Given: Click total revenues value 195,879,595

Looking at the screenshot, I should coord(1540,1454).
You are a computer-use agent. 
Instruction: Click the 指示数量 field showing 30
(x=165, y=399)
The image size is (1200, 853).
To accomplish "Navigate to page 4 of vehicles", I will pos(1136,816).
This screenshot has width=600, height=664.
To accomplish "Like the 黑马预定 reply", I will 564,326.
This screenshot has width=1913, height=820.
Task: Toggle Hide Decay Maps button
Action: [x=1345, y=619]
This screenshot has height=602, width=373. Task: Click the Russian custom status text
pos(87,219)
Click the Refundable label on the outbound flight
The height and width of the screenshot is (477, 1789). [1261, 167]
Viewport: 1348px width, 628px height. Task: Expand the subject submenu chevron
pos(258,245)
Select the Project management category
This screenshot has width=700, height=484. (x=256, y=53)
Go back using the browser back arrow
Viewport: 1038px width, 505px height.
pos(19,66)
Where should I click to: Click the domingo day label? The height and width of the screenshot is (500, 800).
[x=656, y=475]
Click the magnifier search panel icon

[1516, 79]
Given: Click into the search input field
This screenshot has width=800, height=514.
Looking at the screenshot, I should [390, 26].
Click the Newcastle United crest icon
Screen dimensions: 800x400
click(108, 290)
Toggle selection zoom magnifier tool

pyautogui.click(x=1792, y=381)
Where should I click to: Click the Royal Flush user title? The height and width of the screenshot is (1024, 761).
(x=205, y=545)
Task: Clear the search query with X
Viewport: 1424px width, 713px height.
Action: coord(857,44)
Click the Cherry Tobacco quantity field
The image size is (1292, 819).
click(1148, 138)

__Problem details__
Exactly as given, repeat every record above.

__Answer section__
Given: Click total revenues value 195,879,595

Looking at the screenshot, I should coord(1540,1454).
You are a computer-use agent. 
Instruction: Click the 指示数量 field showing 30
(x=165, y=399)
The image size is (1200, 853).
To accomplish "Navigate to page 4 of vehicles", I will pos(1136,816).
This screenshot has width=600, height=664.
To accomplish "Like the 黑马预定 reply", I will 564,326.
This screenshot has width=1913, height=820.
Task: Toggle Hide Decay Maps button
Action: [x=1345, y=619]
This screenshot has height=602, width=373. Task: Click the Russian custom status text
pos(87,219)
Click the Refundable label on the outbound flight
The height and width of the screenshot is (477, 1789). [1261, 167]
Viewport: 1348px width, 628px height. Task: Expand the subject submenu chevron
pos(258,245)
Select the Project management category
This screenshot has width=700, height=484. (x=256, y=53)
Go back using the browser back arrow
Viewport: 1038px width, 505px height.
pos(19,66)
Where should I click to: Click the domingo day label? The height and width of the screenshot is (500, 800).
[x=656, y=475]
Click the magnifier search panel icon

[1516, 79]
Given: Click into the search input field
This screenshot has width=800, height=514.
Looking at the screenshot, I should [390, 26].
Click the Newcastle United crest icon
Screen dimensions: 800x400
click(108, 290)
Toggle selection zoom magnifier tool

pyautogui.click(x=1792, y=381)
Where should I click to: Click the Royal Flush user title? The height and width of the screenshot is (1024, 761).
(x=205, y=545)
Task: Clear the search query with X
Viewport: 1424px width, 713px height.
Action: coord(857,44)
Click the Cherry Tobacco quantity field
The image size is (1292, 819).
click(1148, 138)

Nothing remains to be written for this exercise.